Work task: Excerpt from the entries below: please repeat exactly the lines from the one containing "You are a computer-use" through the last one, both ends included, with no pictures.

(Excerpts from a dataset)

---

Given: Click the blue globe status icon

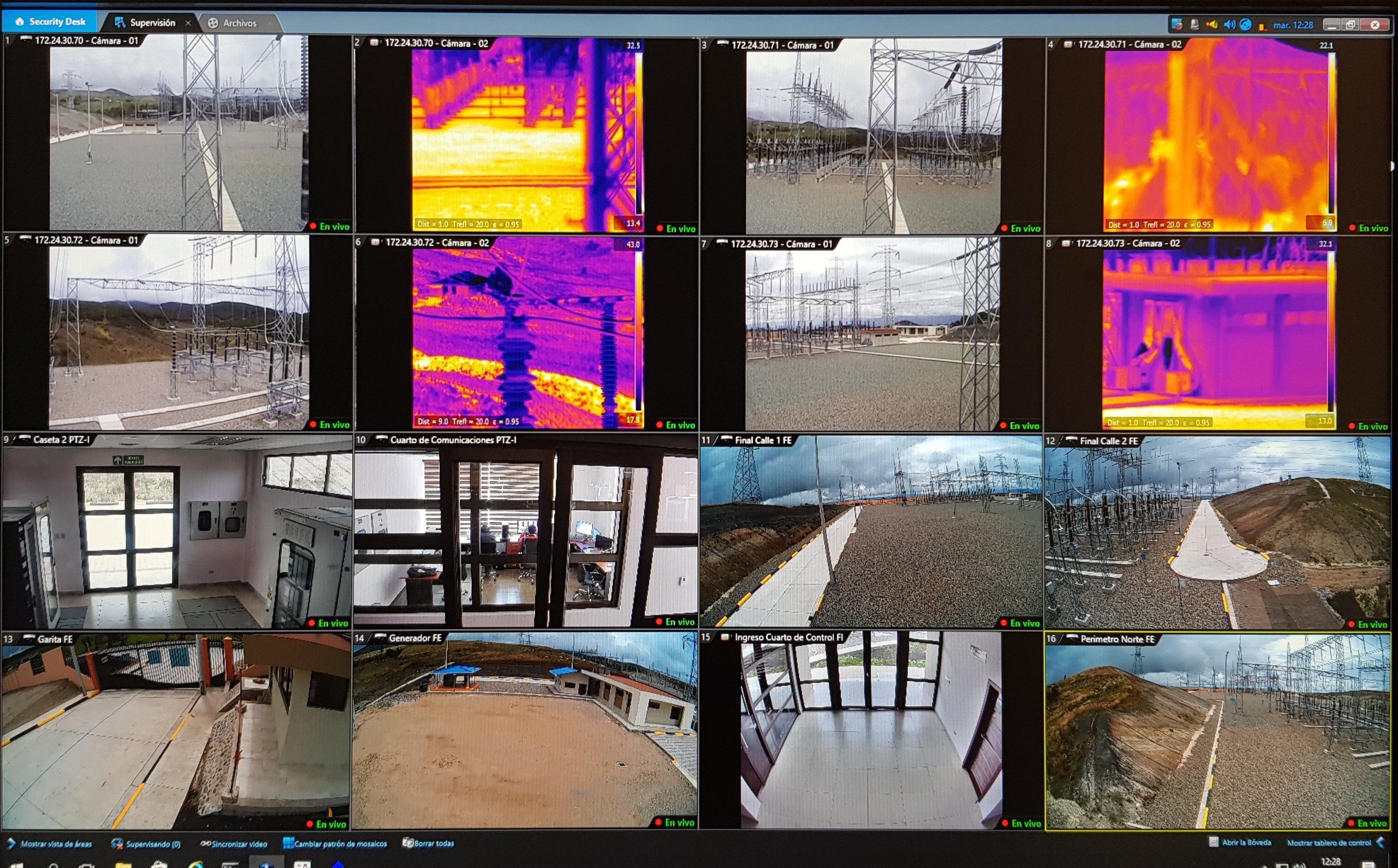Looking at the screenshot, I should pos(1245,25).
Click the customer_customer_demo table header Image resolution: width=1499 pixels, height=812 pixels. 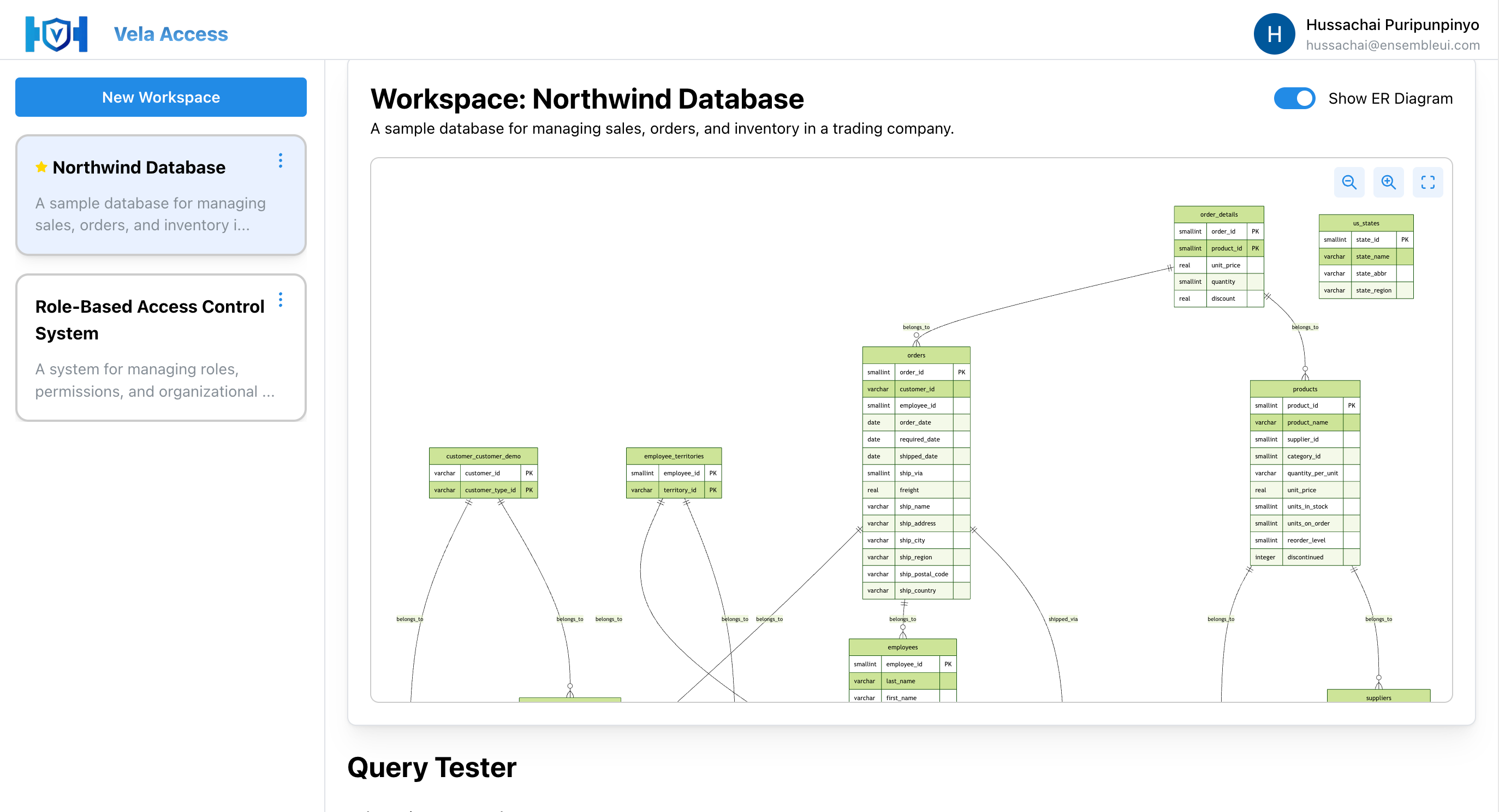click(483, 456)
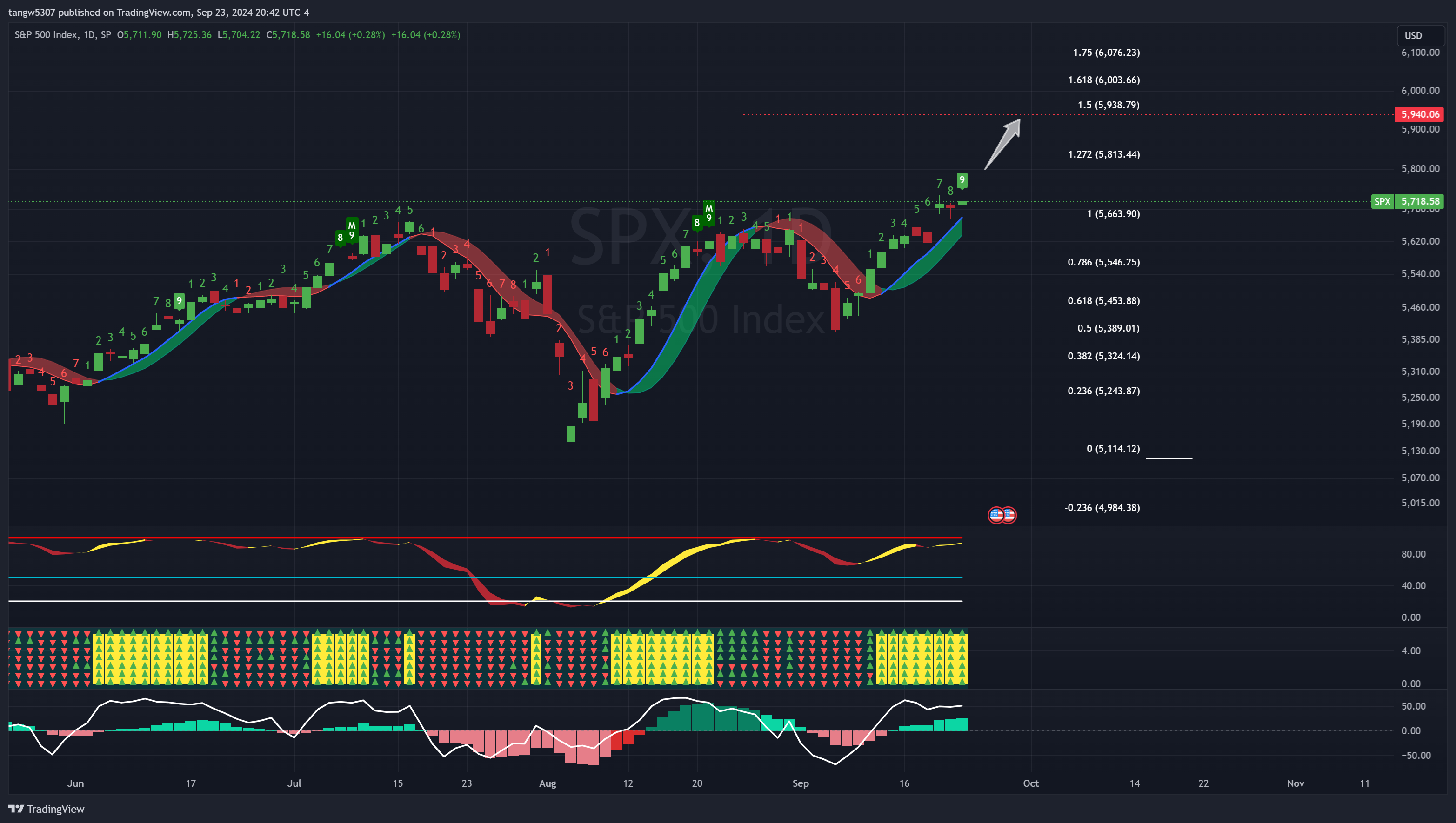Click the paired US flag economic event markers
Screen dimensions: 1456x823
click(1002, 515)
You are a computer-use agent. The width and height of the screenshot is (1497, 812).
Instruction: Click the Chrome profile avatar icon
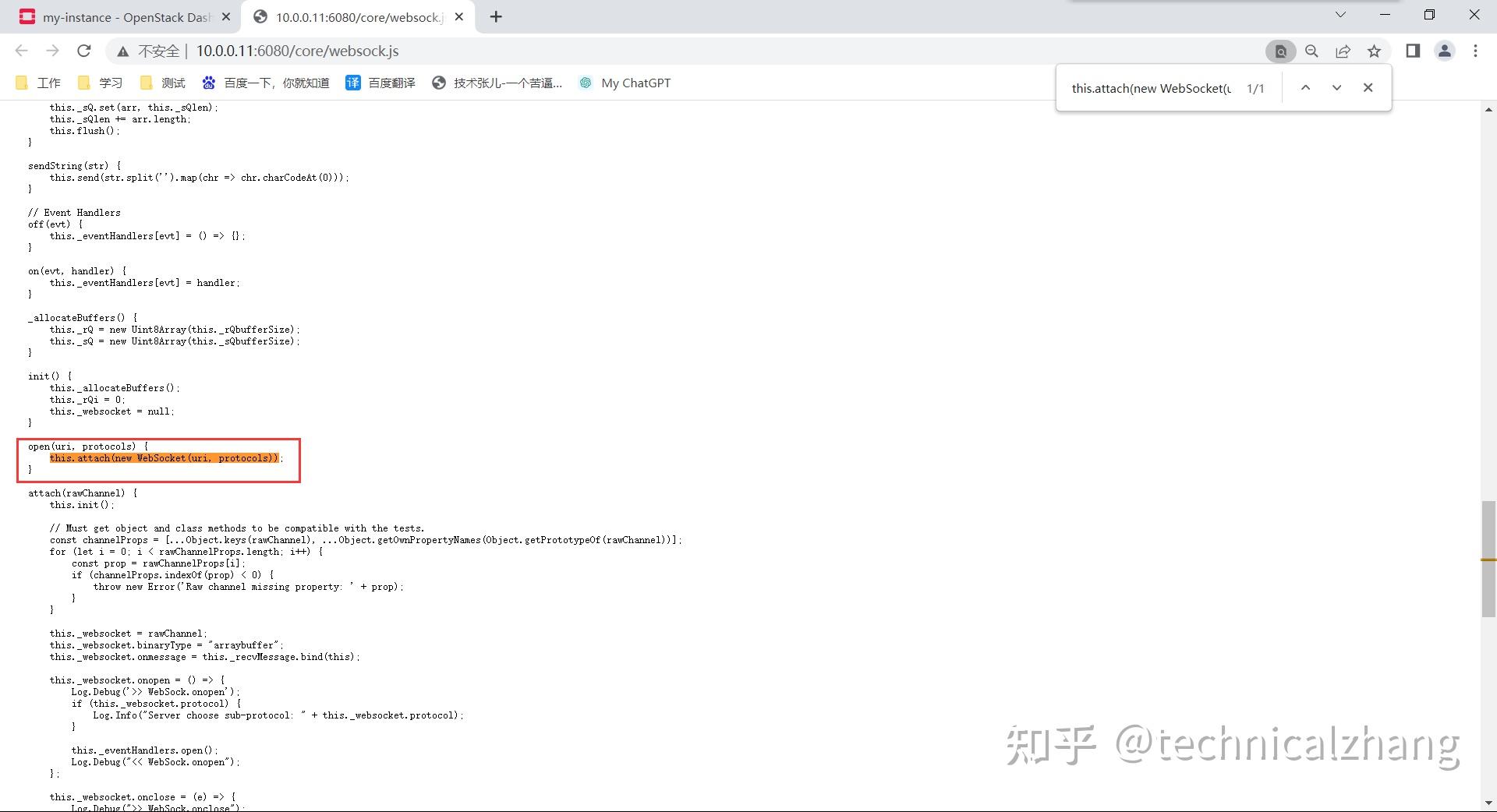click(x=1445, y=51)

---

Answer for this exercise:
You are a computer-use agent. The width and height of the screenshot is (1497, 812).
Instruction: Click the Chrome profile avatar icon
click(x=1445, y=51)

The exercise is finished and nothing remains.